D. RENFORCER L'INFORMATION BUDGÉTAIRE DU PARLEMENT SUR L'ÉTAT ET LE COÛT COMPLET DES MOYENS AÉRIENS
L'information transmise au Parlement dans les documents budgétaires83(*) demeure trop réduite et fragmentée pour offrir à ce dernier une vision consolidée des moyens aériens de la police et de la gendarmerie nationales. Ils ne permettent pas non plus de retracer l'ensemble des crédits et des dépenses concernés, a fortiori en coût complet.
Si la maquette de performance du programme « Gendarmerie nationale » comporte bien un indicateur consacré à la disponibilité des moyens aériens, il n'est toutefois pas complet. Outre le fait qu'il porte à ce jour sur la disponibilité technique des trois flottes historiques de la gendarmerie (AS350 « Écureuil », EC135 et EC145), sans que les deux nouvelles flottes n'apparaissent encore (H145-D3 et H160), il n'a, surtout, pas vocation à retracer ni le nombre d'appareils, ni la fermeture temporaire de certaines sections aériennes, ni le respect des délais prévus par le contrat opérationnel. Le programme « Police nationale » ne présente, quant à lui, pas d'indicateur relatif à la disponibilité des moyens aériens, probablement en raison de leur nombre limité, tandis qu'aucun des deux programmes ne retrace globalement l'état du parc de drones et de lutte anti-drones.

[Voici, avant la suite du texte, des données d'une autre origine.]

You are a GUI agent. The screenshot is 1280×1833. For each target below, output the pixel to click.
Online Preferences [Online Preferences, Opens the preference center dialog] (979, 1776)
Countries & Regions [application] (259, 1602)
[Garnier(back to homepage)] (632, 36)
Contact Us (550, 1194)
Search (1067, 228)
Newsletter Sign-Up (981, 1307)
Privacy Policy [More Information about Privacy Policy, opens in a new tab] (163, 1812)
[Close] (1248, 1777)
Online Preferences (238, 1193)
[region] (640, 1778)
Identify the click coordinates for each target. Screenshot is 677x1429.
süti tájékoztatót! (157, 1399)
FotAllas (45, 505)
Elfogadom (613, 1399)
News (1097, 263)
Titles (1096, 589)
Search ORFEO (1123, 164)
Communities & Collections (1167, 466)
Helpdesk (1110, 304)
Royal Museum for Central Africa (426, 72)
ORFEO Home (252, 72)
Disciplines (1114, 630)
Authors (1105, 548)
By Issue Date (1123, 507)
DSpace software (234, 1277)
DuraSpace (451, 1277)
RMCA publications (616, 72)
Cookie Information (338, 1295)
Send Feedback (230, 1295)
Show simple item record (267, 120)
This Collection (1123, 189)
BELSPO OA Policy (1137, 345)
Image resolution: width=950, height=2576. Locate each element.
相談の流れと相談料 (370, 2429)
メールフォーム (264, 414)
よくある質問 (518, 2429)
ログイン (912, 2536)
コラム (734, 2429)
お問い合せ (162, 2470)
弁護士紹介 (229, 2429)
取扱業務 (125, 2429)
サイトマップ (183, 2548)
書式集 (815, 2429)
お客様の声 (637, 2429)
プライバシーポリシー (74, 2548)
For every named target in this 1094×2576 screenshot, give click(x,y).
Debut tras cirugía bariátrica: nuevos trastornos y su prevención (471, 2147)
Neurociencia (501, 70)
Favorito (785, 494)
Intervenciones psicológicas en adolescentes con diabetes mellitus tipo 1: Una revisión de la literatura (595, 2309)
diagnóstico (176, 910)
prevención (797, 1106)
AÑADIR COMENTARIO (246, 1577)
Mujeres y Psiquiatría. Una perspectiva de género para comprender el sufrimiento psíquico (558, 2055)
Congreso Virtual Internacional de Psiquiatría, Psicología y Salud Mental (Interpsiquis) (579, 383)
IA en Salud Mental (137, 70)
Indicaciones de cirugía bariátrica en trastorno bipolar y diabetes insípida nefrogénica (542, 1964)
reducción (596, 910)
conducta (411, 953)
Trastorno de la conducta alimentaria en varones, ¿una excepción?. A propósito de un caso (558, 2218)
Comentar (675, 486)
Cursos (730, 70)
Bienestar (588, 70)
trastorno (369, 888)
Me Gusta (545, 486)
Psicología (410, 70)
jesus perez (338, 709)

Ainsi, au regard de l'importance prise par les moyens aériens pour le ministère de l'Intérieur, il serait opportun de transmettre au Parlement un tableau de bord ministériel annuel intégré au document de politique transversale « Défense et sécurité nationale », qui est annexé au projet de loi de finances initiale. Pour chaque flotte habitée, celui-ci pourrait présenter :
- le nombre et l'âge des appareils, leur statut - propriété, location ou mise à disposition - et leurs implantations ;
- le parc inscrit à l'inventaire et le parc disponible ;
- les effectifs concernés ;
- les réductions d'activité et les fermetures temporaires de bases ;
- les heures de vol ainsi que le nombre et la nature des missions ;
- les concours reçus ou fournis à d'autres administrations.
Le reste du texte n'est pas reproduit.